◆ **EXTRACTED RECORDS**
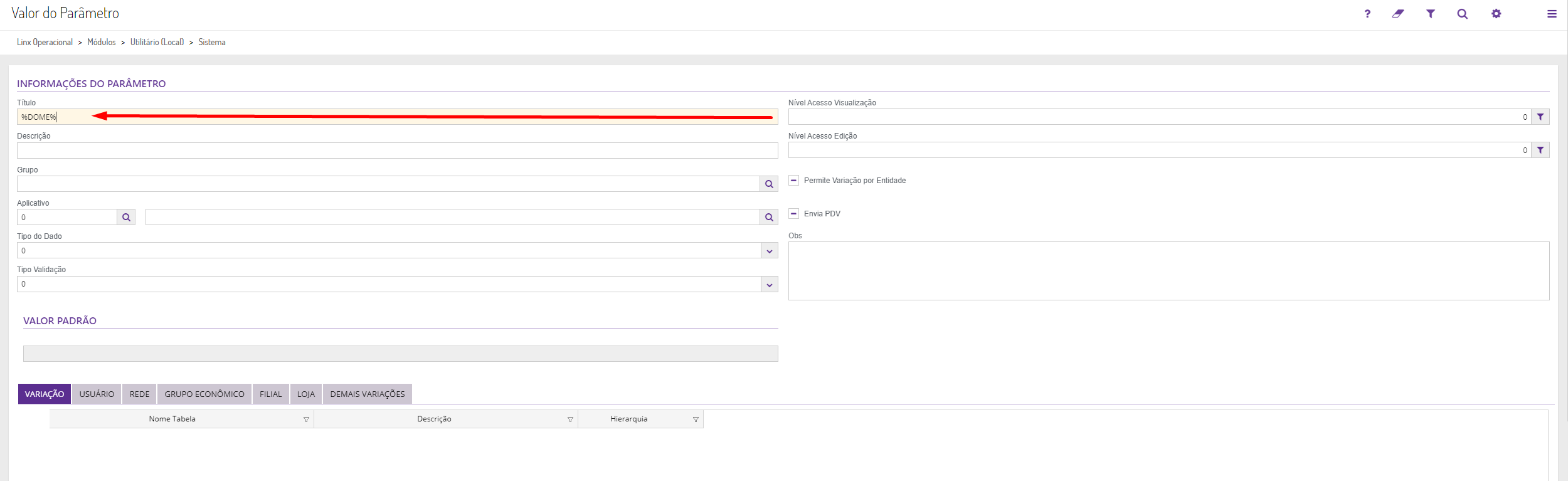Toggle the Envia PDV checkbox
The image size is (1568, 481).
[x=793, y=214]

* * *

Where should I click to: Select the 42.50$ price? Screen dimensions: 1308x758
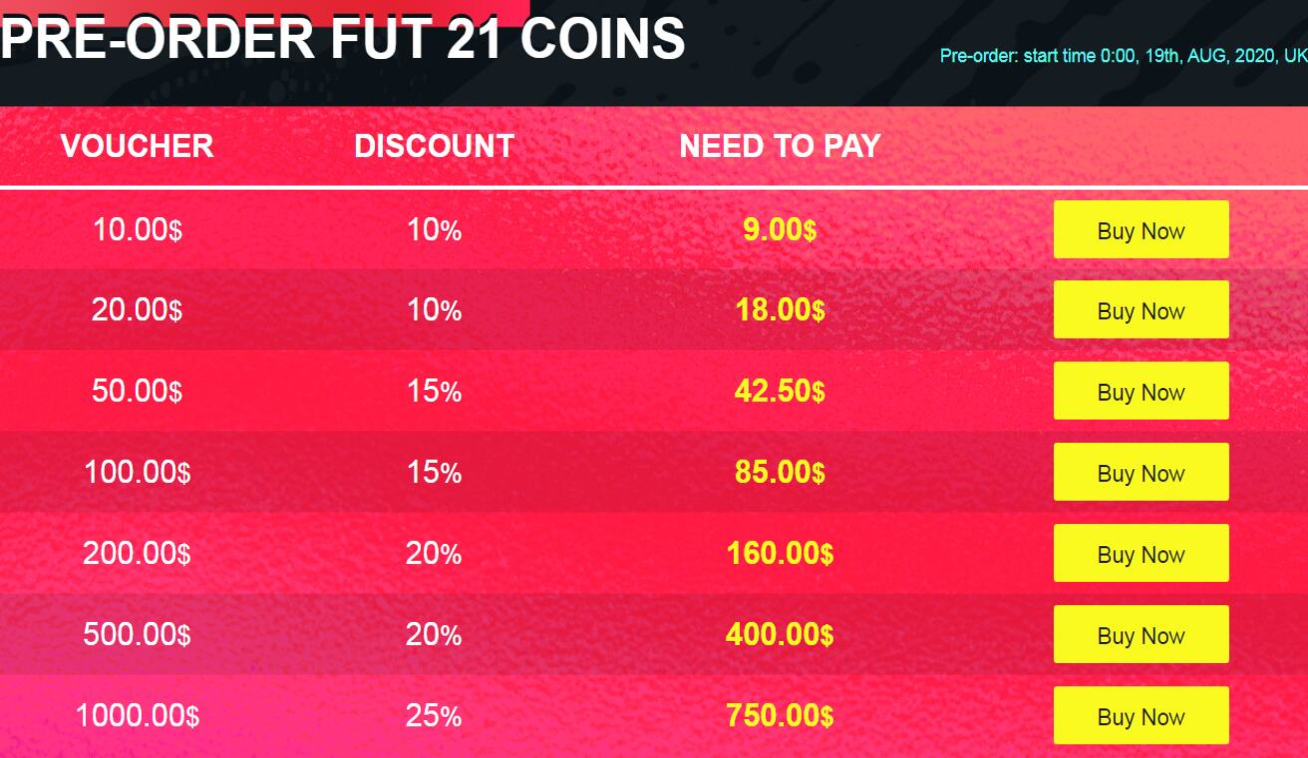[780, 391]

---

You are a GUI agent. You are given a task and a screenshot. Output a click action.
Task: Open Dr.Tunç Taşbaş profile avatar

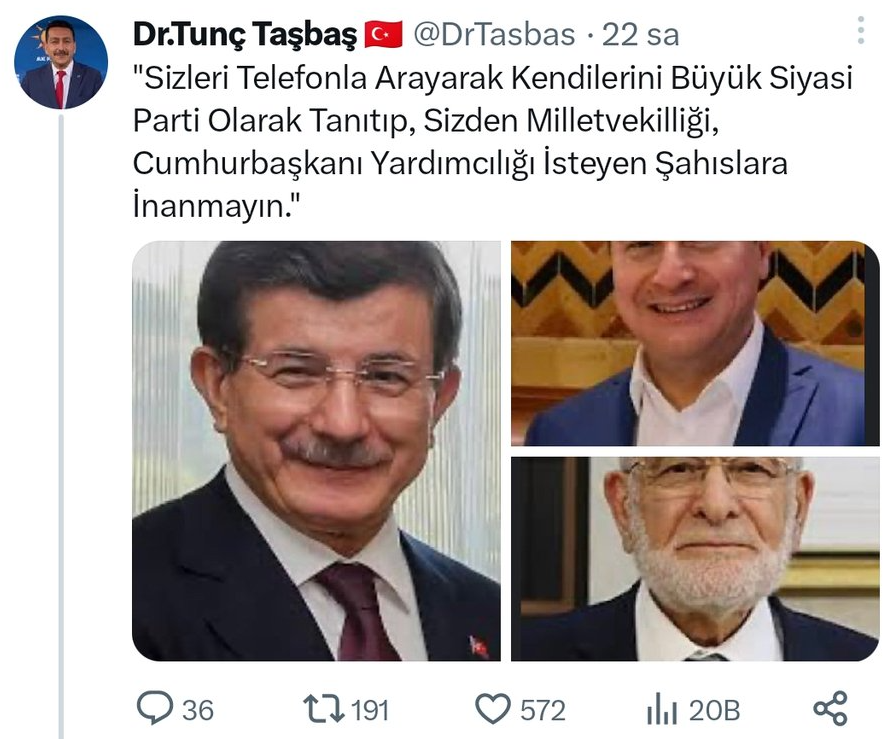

◆ **INSTRUCTIONS FOR THE TASK**
Restate word for word only the lines above from the line containing "You are a GUI" to the line containing "Task: Open Dr.Tunç Taşbaş profile avatar", both of them included.

◆ **EXERCISE OUTPUT**
You are a GUI agent. You are given a task and a screenshot. Output a click action.
Task: Open Dr.Tunç Taşbaş profile avatar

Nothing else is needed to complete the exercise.